EXERCISE INSTRUCTIONS: Would you quote the material below from its first line through the line containing "The width and height of the screenshot is (1360, 765).", exactly and with both ends included?

RECORDS SHOWN:
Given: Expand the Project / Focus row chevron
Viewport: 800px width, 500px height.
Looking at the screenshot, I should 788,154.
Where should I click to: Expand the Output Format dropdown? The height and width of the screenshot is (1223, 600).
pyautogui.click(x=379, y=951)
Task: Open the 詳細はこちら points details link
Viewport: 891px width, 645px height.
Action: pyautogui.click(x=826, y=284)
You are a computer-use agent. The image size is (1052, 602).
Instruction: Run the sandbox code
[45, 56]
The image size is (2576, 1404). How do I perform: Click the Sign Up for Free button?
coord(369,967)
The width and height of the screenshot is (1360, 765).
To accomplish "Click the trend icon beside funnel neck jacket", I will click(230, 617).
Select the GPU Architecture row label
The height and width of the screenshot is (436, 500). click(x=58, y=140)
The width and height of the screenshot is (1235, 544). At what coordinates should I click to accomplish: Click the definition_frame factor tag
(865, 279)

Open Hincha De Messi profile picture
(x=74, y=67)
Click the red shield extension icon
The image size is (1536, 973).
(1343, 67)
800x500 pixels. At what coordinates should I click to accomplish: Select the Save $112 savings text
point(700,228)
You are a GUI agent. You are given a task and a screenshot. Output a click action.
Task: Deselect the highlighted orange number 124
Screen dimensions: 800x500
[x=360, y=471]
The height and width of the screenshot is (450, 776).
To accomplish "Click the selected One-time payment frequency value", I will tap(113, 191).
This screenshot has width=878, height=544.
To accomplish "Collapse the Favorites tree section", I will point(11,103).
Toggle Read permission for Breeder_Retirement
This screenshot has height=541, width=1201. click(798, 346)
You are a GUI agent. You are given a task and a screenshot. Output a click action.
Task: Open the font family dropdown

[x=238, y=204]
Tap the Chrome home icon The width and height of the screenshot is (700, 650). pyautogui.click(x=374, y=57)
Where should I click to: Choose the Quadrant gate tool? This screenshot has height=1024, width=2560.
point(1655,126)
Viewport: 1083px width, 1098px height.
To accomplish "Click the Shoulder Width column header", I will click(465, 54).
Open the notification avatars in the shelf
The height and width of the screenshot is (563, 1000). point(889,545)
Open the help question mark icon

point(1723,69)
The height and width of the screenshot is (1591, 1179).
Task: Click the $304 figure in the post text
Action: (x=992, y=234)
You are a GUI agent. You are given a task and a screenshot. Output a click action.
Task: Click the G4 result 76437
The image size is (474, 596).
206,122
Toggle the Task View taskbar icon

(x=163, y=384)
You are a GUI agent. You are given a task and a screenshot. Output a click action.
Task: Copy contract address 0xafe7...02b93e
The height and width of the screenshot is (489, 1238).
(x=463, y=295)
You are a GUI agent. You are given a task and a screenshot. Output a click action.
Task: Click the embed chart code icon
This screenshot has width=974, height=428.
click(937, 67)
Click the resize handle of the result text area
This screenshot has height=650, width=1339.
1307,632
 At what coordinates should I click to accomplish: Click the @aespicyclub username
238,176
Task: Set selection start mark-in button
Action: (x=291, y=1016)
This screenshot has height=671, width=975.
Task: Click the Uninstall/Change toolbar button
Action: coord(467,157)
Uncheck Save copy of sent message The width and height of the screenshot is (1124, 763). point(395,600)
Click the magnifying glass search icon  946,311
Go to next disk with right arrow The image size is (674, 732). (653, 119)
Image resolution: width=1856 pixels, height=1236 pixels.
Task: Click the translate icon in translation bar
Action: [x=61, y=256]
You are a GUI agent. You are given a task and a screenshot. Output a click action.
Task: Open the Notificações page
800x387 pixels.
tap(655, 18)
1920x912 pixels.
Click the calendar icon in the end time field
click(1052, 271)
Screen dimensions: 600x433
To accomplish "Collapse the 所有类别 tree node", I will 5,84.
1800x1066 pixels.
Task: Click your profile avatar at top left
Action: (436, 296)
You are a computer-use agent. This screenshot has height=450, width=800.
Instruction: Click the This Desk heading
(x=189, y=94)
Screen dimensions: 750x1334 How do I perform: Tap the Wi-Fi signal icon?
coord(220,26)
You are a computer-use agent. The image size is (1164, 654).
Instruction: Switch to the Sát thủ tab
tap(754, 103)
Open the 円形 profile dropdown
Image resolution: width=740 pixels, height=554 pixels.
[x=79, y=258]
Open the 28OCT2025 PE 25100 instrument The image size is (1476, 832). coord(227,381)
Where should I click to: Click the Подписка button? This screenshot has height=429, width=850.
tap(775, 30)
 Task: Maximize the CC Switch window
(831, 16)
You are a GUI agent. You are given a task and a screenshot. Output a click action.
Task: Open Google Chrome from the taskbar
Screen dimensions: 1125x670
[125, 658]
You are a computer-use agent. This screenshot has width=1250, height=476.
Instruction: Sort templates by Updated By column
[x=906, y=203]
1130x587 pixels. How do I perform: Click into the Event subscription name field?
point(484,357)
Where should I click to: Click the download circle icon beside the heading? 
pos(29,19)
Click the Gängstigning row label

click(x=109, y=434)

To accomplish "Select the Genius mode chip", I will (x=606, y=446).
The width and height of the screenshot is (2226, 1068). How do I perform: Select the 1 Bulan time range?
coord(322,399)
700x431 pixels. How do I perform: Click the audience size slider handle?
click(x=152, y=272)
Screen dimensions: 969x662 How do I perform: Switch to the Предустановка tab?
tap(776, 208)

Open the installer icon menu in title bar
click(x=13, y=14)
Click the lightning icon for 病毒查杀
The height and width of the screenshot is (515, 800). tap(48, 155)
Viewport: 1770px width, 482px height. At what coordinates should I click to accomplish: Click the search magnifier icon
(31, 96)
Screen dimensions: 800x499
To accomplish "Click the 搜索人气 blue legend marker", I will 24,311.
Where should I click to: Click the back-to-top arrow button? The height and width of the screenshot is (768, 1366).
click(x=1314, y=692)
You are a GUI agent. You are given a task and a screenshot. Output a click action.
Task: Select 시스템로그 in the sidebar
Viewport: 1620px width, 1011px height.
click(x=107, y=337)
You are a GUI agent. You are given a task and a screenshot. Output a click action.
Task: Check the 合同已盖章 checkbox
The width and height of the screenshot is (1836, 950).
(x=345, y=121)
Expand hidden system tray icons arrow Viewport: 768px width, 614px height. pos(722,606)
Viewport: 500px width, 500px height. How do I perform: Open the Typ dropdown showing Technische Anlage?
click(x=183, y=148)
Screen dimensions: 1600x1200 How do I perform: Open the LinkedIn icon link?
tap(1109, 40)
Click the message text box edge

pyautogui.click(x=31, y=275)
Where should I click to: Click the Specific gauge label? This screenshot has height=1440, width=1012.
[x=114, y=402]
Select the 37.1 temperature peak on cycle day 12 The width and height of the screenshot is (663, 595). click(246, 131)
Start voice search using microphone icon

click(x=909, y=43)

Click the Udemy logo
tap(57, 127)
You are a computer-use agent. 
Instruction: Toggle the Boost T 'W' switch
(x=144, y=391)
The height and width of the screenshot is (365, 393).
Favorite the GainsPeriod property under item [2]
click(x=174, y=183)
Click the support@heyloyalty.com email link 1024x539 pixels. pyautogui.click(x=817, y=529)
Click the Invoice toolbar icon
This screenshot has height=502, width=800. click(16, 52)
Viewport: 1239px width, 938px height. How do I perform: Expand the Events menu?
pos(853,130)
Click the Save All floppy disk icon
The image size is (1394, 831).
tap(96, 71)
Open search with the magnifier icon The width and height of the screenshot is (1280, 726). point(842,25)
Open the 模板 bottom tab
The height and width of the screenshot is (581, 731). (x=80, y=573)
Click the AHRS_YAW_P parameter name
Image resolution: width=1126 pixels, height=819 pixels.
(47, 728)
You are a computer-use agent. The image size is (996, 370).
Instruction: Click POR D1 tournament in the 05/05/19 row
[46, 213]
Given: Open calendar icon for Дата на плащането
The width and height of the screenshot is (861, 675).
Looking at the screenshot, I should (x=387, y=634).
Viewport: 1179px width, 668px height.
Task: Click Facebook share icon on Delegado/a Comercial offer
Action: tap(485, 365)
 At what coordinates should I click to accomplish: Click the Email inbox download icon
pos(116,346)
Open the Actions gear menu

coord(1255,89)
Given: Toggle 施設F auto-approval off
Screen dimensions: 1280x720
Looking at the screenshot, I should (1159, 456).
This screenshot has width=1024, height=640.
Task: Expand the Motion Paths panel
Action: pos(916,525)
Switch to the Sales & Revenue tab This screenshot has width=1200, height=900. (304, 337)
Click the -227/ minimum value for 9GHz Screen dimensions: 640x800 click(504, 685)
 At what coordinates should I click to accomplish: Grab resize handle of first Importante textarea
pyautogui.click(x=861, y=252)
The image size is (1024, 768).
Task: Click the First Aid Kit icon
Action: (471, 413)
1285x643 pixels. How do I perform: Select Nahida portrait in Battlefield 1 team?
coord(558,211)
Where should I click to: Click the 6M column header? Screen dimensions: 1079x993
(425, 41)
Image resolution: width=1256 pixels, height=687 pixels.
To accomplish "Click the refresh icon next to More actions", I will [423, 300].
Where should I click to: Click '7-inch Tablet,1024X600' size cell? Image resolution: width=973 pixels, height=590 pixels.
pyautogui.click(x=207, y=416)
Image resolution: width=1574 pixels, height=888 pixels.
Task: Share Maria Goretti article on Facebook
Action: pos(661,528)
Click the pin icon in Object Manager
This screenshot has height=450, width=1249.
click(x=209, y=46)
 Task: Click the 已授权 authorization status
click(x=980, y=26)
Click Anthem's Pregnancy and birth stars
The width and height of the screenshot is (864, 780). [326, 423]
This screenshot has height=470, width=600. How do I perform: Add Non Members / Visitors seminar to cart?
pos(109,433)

WRITTEN RESPONSE:
Given: Expand the Project / Focus row chevron
Viewport: 800px width, 500px height.
Looking at the screenshot, I should 788,154.
Where should I click to: Expand the Output Format dropdown? The height and width of the screenshot is (1223, 600).
pyautogui.click(x=379, y=951)
Task: Open the 詳細はこちら points details link
Viewport: 891px width, 645px height.
Action: pyautogui.click(x=826, y=284)
You are a computer-use agent. The image size is (1052, 602).
Instruction: Run the sandbox code
[45, 56]
The image size is (2576, 1404). How do I perform: Click the Sign Up for Free button?
coord(369,967)
The width and height of the screenshot is (1360, 765).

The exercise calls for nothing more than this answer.